In some wireless communications systems (e.g., the wireless communications system 100), infrastructure and spectral resources for radio access may support wireless backhaul link capabilities to supplement wired backhaul connections, providing an IAB network architecture (e.g., to a core network 130). In some cases, in an IAB network, one or more of the network entities 105 (e.g., network entities 105 or IAB node(s) 104) may be partially controlled by each other. The IAB node(s) 104 may be referred to as a donor entity or an IAB donor. A DU 165 or an RU 170 may be partially controlled by a CU 160 associated with a network entity 105 or base station 140 (such as a donor network entity or a donor base station). The one or more donor entities (e.g., IAB donors) may be in communication with one or more additional devices (e.g., IAB node(s) 104) via supported access and backhaul links (e.g., backhaul communication link(s) 120). IAB node(s) 104 may include an IAB mobile termination (IAB-MT) controlled (e.g., scheduled) by one or more DUs (e.g., DUs 165) of a coupled IAB donor. An IAB-MT may be equipped with an independent set of antennas for relay of communications with UEs 115 or may share the same antennas (e.g., of an RU 170) of IAB node(s) 104 used for access via the DU 165 of the IAB node(s) 104 (e.g., referred to as virtual IAB-MT (vIAB-MT)). In some examples, the IAB node(s) 104 may include one or more DUs (e.g., DUs 165) that support communication links with additional entities (e.g., IAB node(s) 104, UEs 115) within the relay chain or configuration of the access network (e.g., downstream). In such cases, one or more components of the disaggregated RAN architecture (e.g., the IAB node(s) 104 or components of the IAB node(s) 104) may be configured to operate according to the techniques described herein.

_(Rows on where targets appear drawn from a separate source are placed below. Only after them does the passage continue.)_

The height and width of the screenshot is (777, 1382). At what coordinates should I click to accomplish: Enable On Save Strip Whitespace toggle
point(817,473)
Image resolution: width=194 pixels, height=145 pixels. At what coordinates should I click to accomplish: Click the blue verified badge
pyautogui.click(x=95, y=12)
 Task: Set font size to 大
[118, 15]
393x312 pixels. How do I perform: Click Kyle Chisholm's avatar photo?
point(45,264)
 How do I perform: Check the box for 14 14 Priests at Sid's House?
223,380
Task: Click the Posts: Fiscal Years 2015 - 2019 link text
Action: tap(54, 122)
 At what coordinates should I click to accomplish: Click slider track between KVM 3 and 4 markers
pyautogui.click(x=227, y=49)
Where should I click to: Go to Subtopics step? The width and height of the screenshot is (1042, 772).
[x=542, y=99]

In the case of the techniques described herein applied in the context of a disaggregated RAN architecture, one or more components of the disaggregated RAN architecture may be configured to support group common phase change estimation reference signals as described herein. For example, some operations described as being performed by a UE 115 or a network entity 105 (e.g., a base station 140) may additionally, or alternatively, be performed by one or more components of the disaggregated RAN architecture (e.g., components such as an IAB node, a DU 165, a CU 160, an RU 170, an RIC 175, an SMO system 180).

A UE 115 may include or may be referred to as a mobile device, a wireless device, a remote device, a handheld device, or a subscriber device, or some other suitable terminology, where the “device” may also be referred to as a unit, a station, a terminal, or a client, among other examples. A UE 115 may also include or may be referred to as a personal electronic device such as a cellular phone, a personal digital assistant (PDA), a tablet computer, a laptop computer, or a personal computer. In some examples, a UE 115 may include or be referred to as a wireless local loop (WLL) station, an Internet of Things (IoT) device, an Internet of Everything (IoE) device, or a machine type communications (MTC) device, among other examples, which may be implemented in various objects such as appliances, vehicles, or meters, among other examples.

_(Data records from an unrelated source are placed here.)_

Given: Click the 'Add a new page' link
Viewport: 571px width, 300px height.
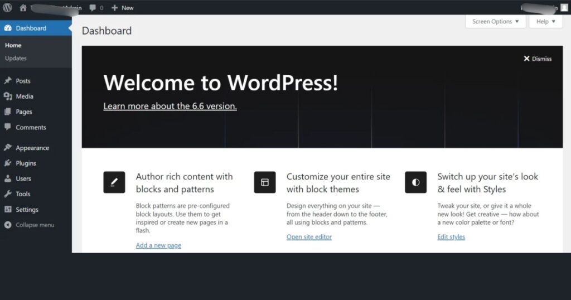Looking at the screenshot, I should point(158,245).

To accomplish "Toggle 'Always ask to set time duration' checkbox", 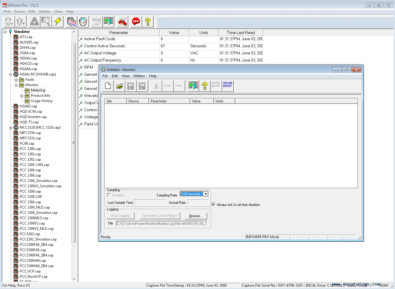I will click(213, 204).
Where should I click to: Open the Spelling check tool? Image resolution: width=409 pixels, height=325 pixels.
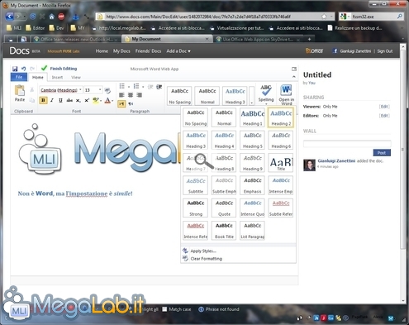[x=266, y=94]
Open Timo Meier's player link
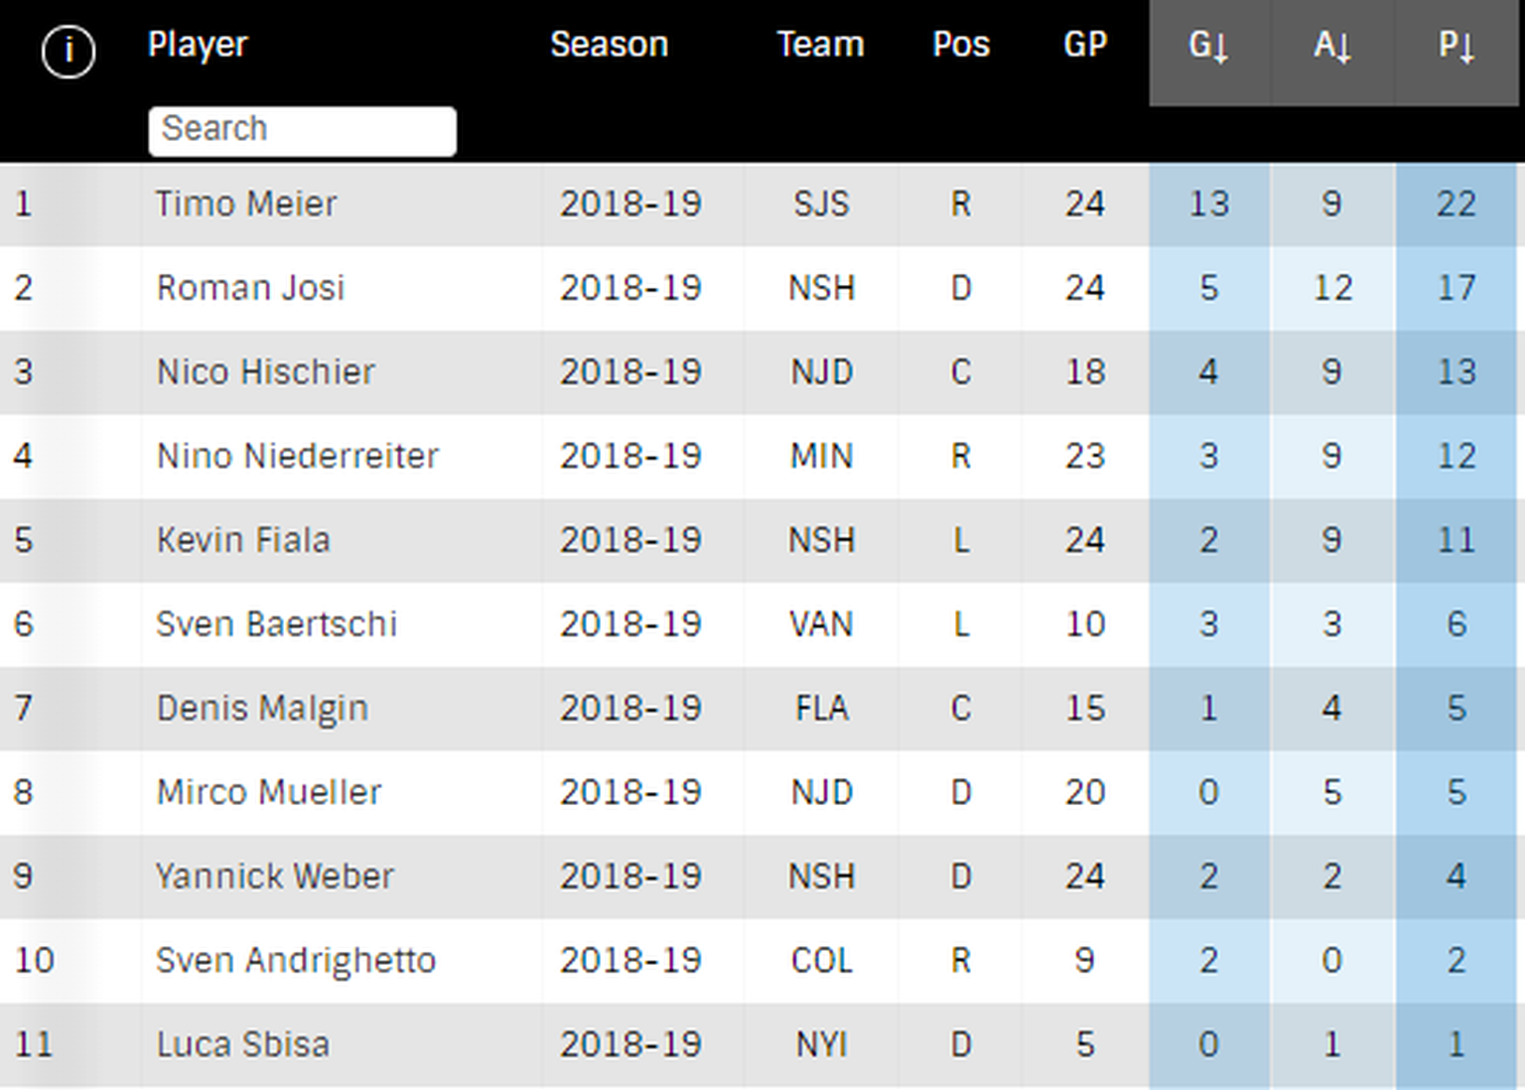Viewport: 1525px width, 1090px height. coord(246,204)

The UEs 115 described herein may be able to communicate with various types of devices, such as UEs 115 that may sometimes operate as relays, as well as the network entities 105 and the network equipment including macro eNBs or gNBs, small cell eNBs or gNBs, or relay base stations, among other examples, as shown in FIG. 1.

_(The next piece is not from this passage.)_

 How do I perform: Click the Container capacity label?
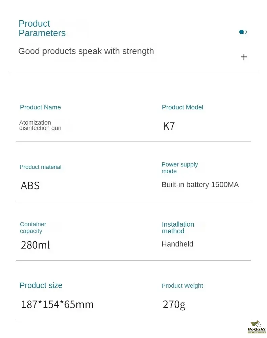point(33,228)
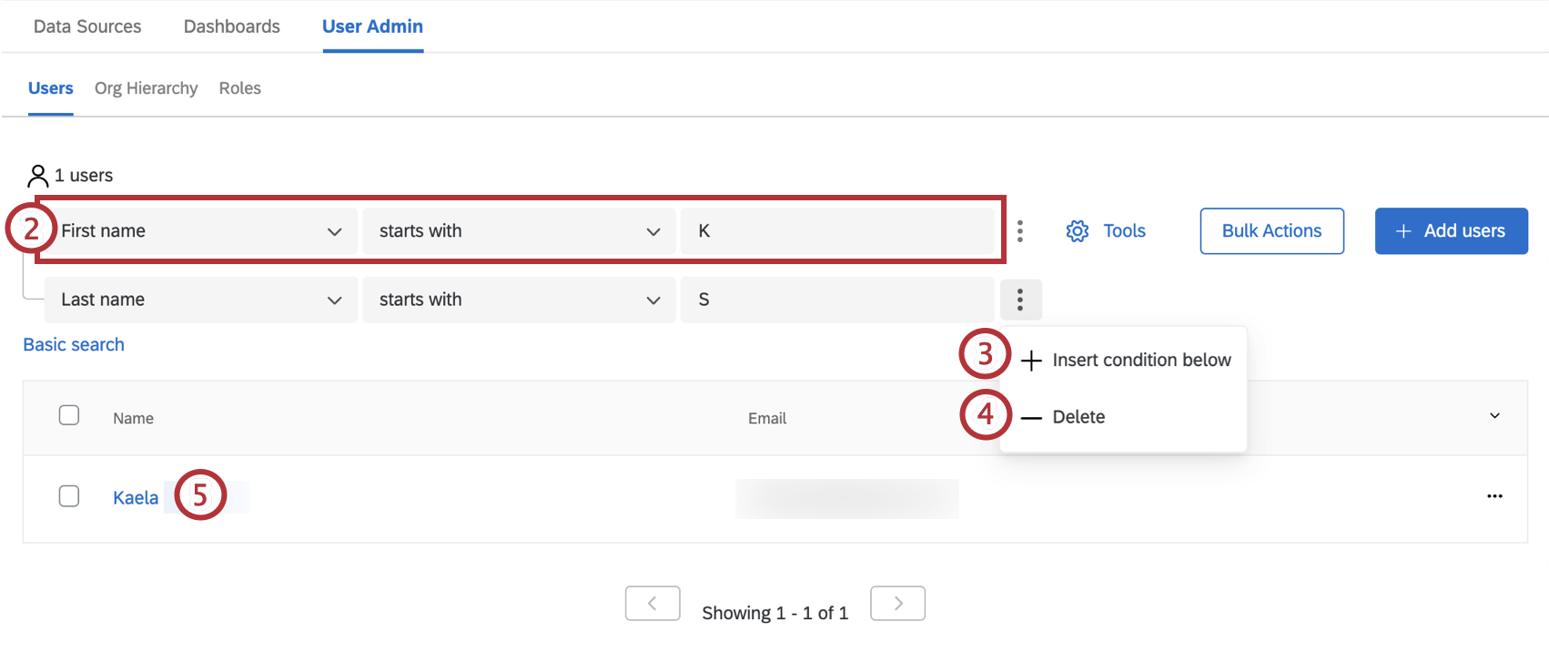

The UEs 115 and the network entities 105 may wirelessly communicate with one another via the communication link(s) 125 (e.g., one or more access links) using resources associated with one or more carriers. The term “carrier” may refer to a set of RF spectrum resources having a defined PHY layer structure for supporting the communication link(s) 125. For example, a carrier used for the communication link(s) 125 may include a portion of an RF spectrum band (e.g., a bandwidth part (BWP)) that is operated according to one or more PHY layer channels for a given RAT (e.g., LTE, LTE-A, LTE-A Pro, NR). Each PHY layer channel may carry acquisition signaling (e.g., synchronization signals, system information), control signaling that coordinates operation for the carrier, user data, or other signaling. The wireless communications system 100 may support communication with a UE 115 using carrier aggregation or multi-carrier operation. A UE 115 may be configured with multiple downlink component carriers and one or more uplink component carriers according to a carrier aggregation configuration. Carrier aggregation may be used with both frequency division duplexing (FDD) and time division duplexing (TDD) component carriers. Communication between a network entity 105 and other devices may refer to communication between the devices and any portion (e.g., entity, sub-entity) of a network entity 105. For example, the terms “transmitting,” “receiving,” or “communicating,” when referring to a network entity 105, may refer to any portion of a network entity 105 (e.g., a base station 140, a CU 160, a DU 165, a RU 170) of a RAN communicating with another device (e.g., directly or via one or more other network entities, such as one or more of the network entities 105).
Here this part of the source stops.